- _Written exercise_:
Convert the lines starting at the one containing "The height and width of the screenshot is (529, 640)." and ending at the one containing "Action: coord(112,294)" into a Markdown table with the columns "Row" and "Text", omitting blank lines and leaving the pictures out.
### Exercise materials
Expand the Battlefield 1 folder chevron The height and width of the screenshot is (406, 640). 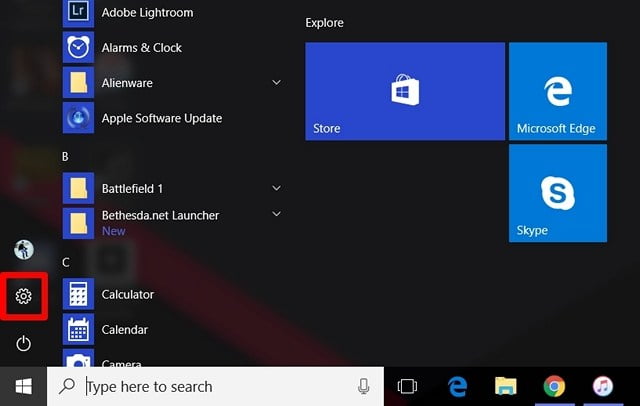click(x=276, y=188)
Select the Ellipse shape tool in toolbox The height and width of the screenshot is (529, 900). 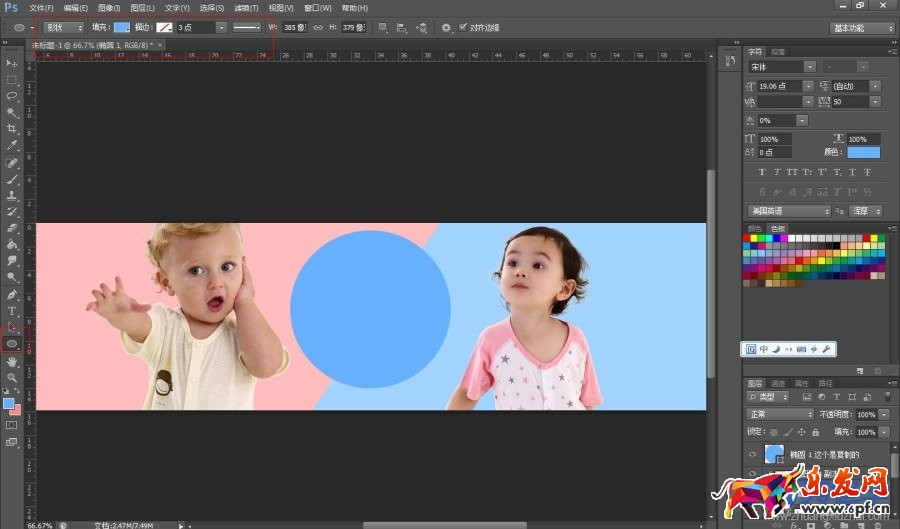(x=12, y=343)
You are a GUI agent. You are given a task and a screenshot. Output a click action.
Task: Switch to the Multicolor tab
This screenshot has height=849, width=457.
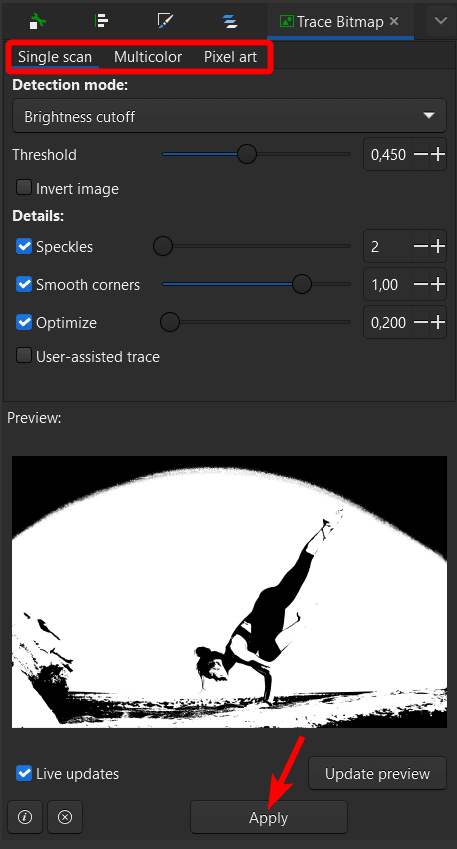[x=148, y=57]
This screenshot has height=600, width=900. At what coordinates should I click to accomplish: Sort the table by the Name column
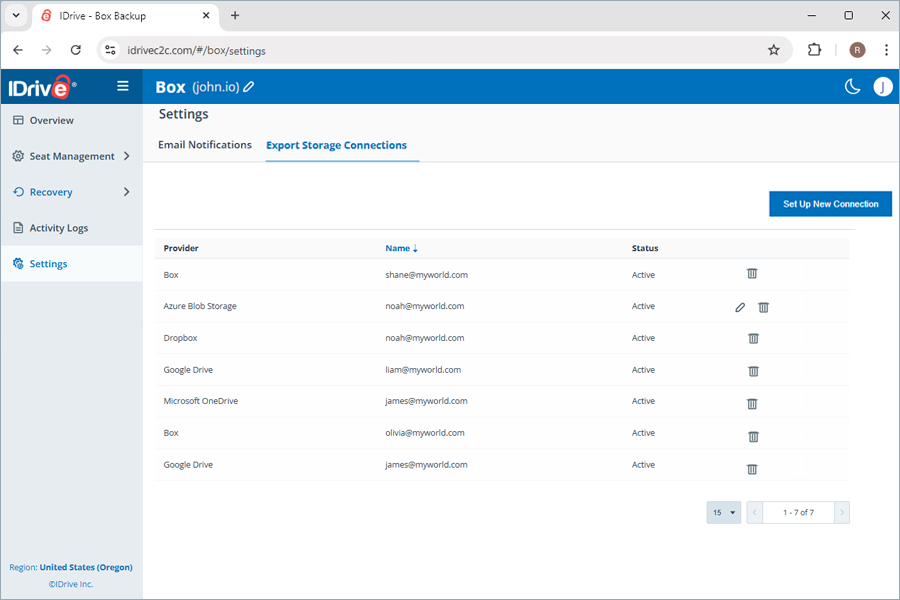pyautogui.click(x=399, y=248)
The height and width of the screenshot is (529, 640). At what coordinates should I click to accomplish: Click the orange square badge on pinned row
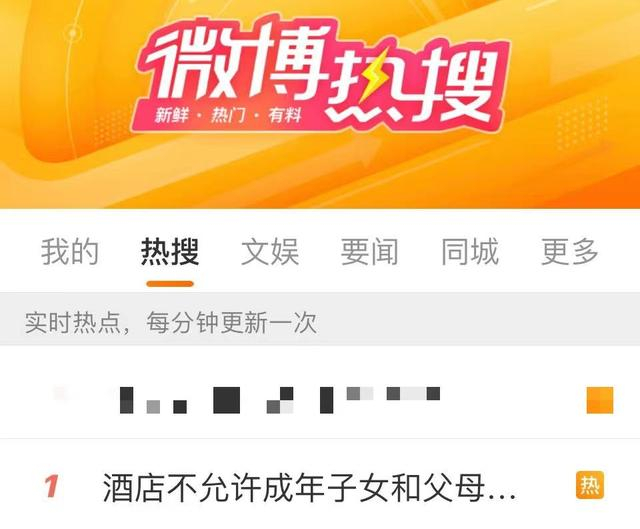600,400
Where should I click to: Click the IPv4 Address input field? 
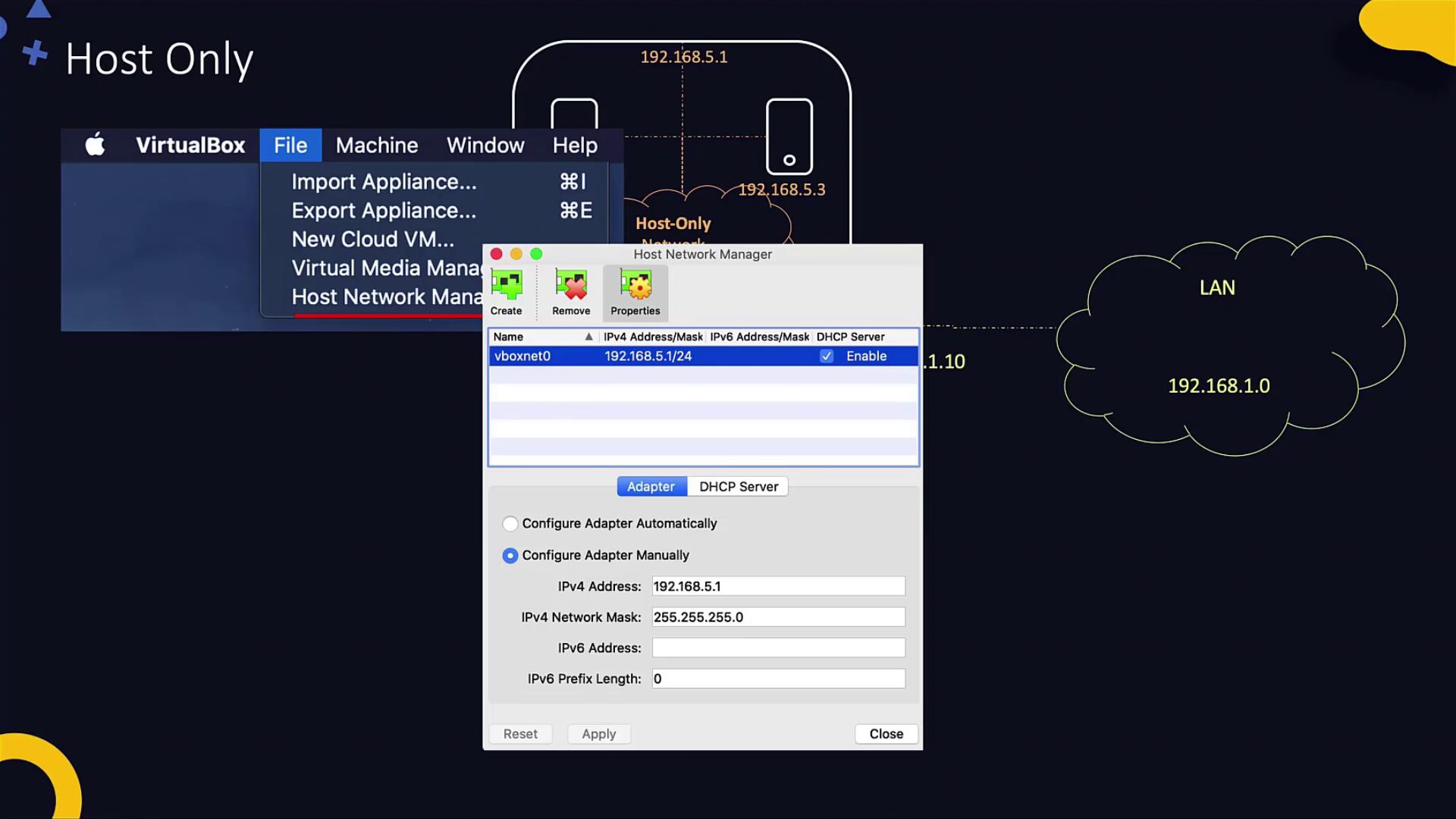(x=778, y=586)
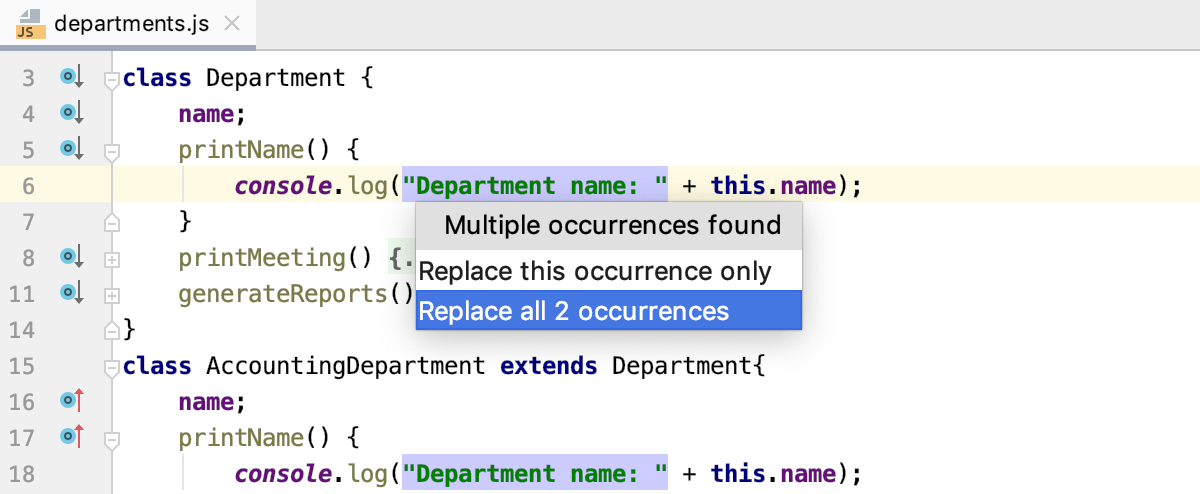
Task: Expand the folded generateReports method
Action: coord(112,294)
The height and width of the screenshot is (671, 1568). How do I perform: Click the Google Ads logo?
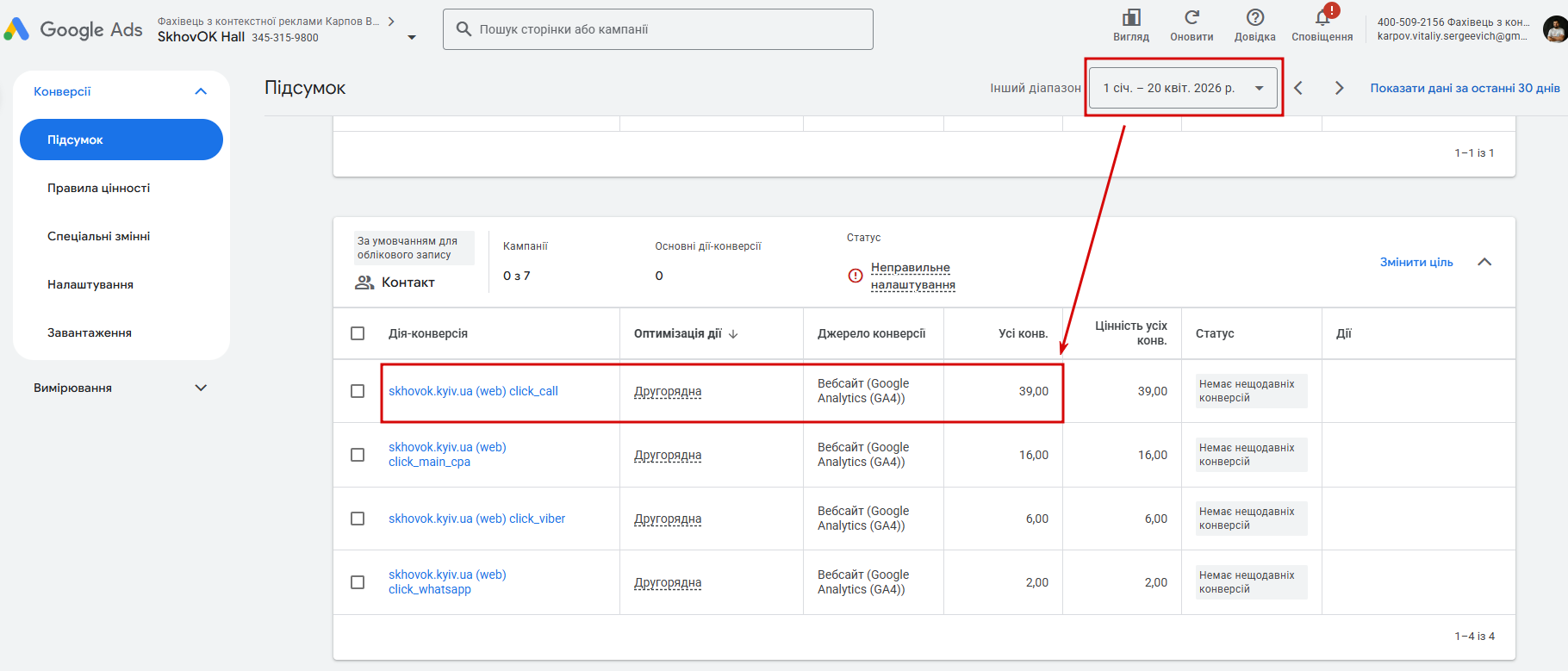tap(73, 29)
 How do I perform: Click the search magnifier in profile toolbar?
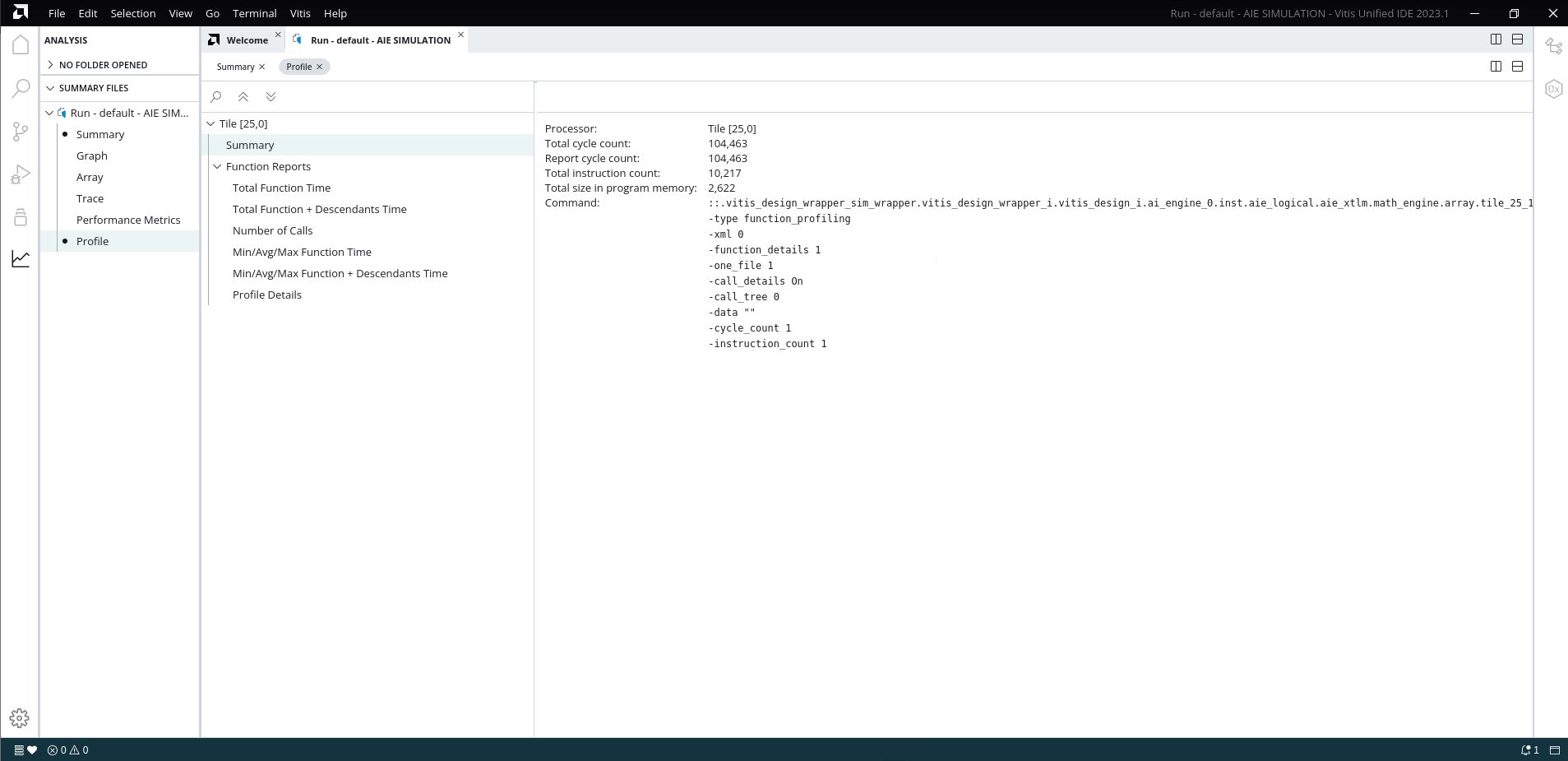(216, 97)
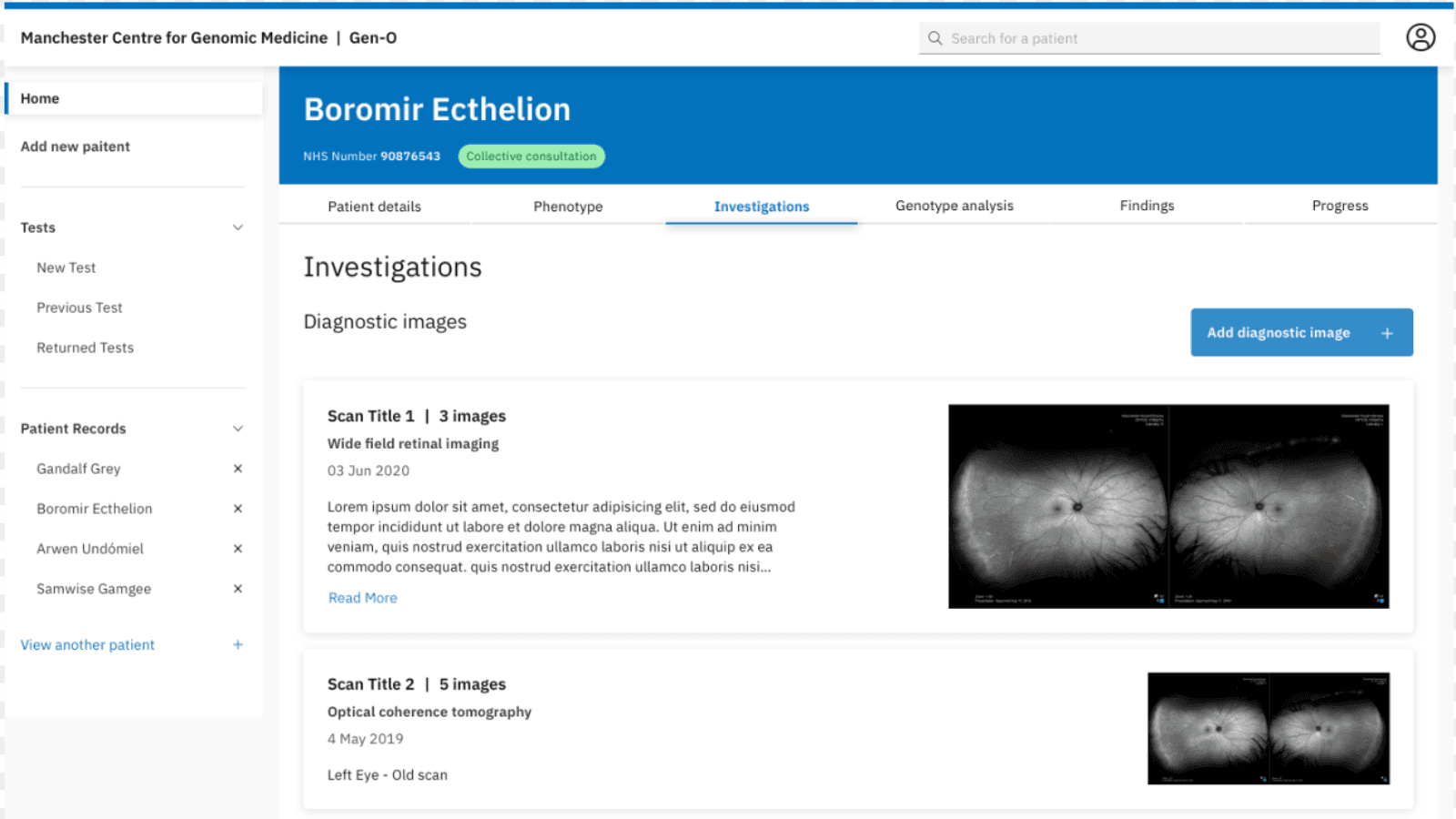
######
- _Expected output_:
| Row | Text |
|---|---|
| 1 | The height and width of the screenshot is (529, 640). At what coordinates should I click to accomplish: Click the orange square badge on pinned row |
| 2 | 600,400 |
| 3 | Where should I click to: Click the IPv4 Address input field?  |
| 4 | (x=778, y=586) |
| 5 | Task: Expand the folded generateReports method |
| 6 | Action: coord(112,294) |